======== Entries provided ========

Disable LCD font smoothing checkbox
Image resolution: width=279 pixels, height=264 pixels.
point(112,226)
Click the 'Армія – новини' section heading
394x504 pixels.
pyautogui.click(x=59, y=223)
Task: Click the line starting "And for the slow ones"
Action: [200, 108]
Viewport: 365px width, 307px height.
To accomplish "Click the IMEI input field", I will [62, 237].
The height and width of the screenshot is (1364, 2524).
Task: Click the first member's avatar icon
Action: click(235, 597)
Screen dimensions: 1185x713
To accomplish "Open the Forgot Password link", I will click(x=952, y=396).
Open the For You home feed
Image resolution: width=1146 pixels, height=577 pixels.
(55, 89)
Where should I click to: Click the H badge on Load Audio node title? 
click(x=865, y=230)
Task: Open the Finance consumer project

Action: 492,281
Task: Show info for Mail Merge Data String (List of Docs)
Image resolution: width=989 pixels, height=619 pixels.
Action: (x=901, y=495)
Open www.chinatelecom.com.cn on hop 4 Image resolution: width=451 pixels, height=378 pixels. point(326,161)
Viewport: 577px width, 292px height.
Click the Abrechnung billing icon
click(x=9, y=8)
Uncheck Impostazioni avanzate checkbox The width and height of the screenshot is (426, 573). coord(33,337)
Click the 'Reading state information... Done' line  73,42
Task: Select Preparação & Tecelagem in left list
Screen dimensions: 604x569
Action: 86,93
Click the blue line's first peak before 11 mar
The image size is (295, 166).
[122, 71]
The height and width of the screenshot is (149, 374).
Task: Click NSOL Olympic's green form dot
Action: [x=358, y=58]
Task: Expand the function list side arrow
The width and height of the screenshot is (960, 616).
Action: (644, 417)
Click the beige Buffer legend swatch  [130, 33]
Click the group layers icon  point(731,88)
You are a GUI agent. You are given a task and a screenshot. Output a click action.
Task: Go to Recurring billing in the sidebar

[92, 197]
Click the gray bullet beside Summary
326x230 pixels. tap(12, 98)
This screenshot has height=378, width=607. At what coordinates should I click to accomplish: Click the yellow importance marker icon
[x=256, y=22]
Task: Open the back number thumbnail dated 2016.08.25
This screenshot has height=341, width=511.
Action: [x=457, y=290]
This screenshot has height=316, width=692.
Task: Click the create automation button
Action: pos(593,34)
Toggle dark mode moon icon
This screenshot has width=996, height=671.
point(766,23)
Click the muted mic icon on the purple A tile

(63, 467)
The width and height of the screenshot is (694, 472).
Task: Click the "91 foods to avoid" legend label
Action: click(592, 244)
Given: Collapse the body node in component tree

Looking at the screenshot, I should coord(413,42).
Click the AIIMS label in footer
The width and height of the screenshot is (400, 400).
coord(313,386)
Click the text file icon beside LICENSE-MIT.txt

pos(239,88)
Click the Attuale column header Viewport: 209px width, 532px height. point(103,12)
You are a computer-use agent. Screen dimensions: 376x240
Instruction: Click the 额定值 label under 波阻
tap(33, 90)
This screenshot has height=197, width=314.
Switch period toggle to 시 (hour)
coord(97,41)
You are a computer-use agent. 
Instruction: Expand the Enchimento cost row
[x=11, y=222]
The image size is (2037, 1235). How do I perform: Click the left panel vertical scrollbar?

========

Task: Could you write out every one of the records above, line for line and unchanged?

Reply to the task:
Disable LCD font smoothing checkbox
Image resolution: width=279 pixels, height=264 pixels.
point(112,226)
Click the 'Армія – новини' section heading
394x504 pixels.
pyautogui.click(x=59, y=223)
Task: Click the line starting "And for the slow ones"
Action: [200, 108]
Viewport: 365px width, 307px height.
To accomplish "Click the IMEI input field", I will [62, 237].
The height and width of the screenshot is (1364, 2524).
Task: Click the first member's avatar icon
Action: click(235, 597)
Screen dimensions: 1185x713
To accomplish "Open the Forgot Password link", I will click(x=952, y=396).
Open the For You home feed
Image resolution: width=1146 pixels, height=577 pixels.
(55, 89)
Where should I click to: Click the H badge on Load Audio node title? 
click(x=865, y=230)
Task: Open the Finance consumer project

Action: 492,281
Task: Show info for Mail Merge Data String (List of Docs)
Image resolution: width=989 pixels, height=619 pixels.
Action: (x=901, y=495)
Open www.chinatelecom.com.cn on hop 4 Image resolution: width=451 pixels, height=378 pixels. point(326,161)
Viewport: 577px width, 292px height.
Click the Abrechnung billing icon
click(x=9, y=8)
Uncheck Impostazioni avanzate checkbox The width and height of the screenshot is (426, 573). coord(33,337)
Click the 'Reading state information... Done' line  73,42
Task: Select Preparação & Tecelagem in left list
Screen dimensions: 604x569
Action: 86,93
Click the blue line's first peak before 11 mar
The image size is (295, 166).
[122, 71]
The height and width of the screenshot is (149, 374).
Task: Click NSOL Olympic's green form dot
Action: [x=358, y=58]
Task: Expand the function list side arrow
The width and height of the screenshot is (960, 616).
Action: (644, 417)
Click the beige Buffer legend swatch  [130, 33]
Click the group layers icon  point(731,88)
You are a GUI agent. You are given a task and a screenshot. Output a click action.
Task: Go to Recurring billing in the sidebar

[92, 197]
Click the gray bullet beside Summary
326x230 pixels. tap(12, 98)
This screenshot has height=378, width=607. At what coordinates should I click to accomplish: Click the yellow importance marker icon
[x=256, y=22]
Task: Open the back number thumbnail dated 2016.08.25
This screenshot has height=341, width=511.
Action: [x=457, y=290]
This screenshot has height=316, width=692.
Task: Click the create automation button
Action: pos(593,34)
Toggle dark mode moon icon
This screenshot has width=996, height=671.
point(766,23)
Click the muted mic icon on the purple A tile

(63, 467)
The width and height of the screenshot is (694, 472).
Task: Click the "91 foods to avoid" legend label
Action: click(592, 244)
Given: Collapse the body node in component tree

Looking at the screenshot, I should coord(413,42).
Click the AIIMS label in footer
The width and height of the screenshot is (400, 400).
coord(313,386)
Click the text file icon beside LICENSE-MIT.txt

pos(239,88)
Click the Attuale column header Viewport: 209px width, 532px height. point(103,12)
You are a computer-use agent. Screen dimensions: 376x240
Instruction: Click the 额定值 label under 波阻
tap(33, 90)
This screenshot has height=197, width=314.
Switch period toggle to 시 (hour)
coord(97,41)
You are a computer-use agent. 
Instruction: Expand the Enchimento cost row
[x=11, y=222]
The image size is (2037, 1235). How do I perform: Click the left panel vertical scrollbar?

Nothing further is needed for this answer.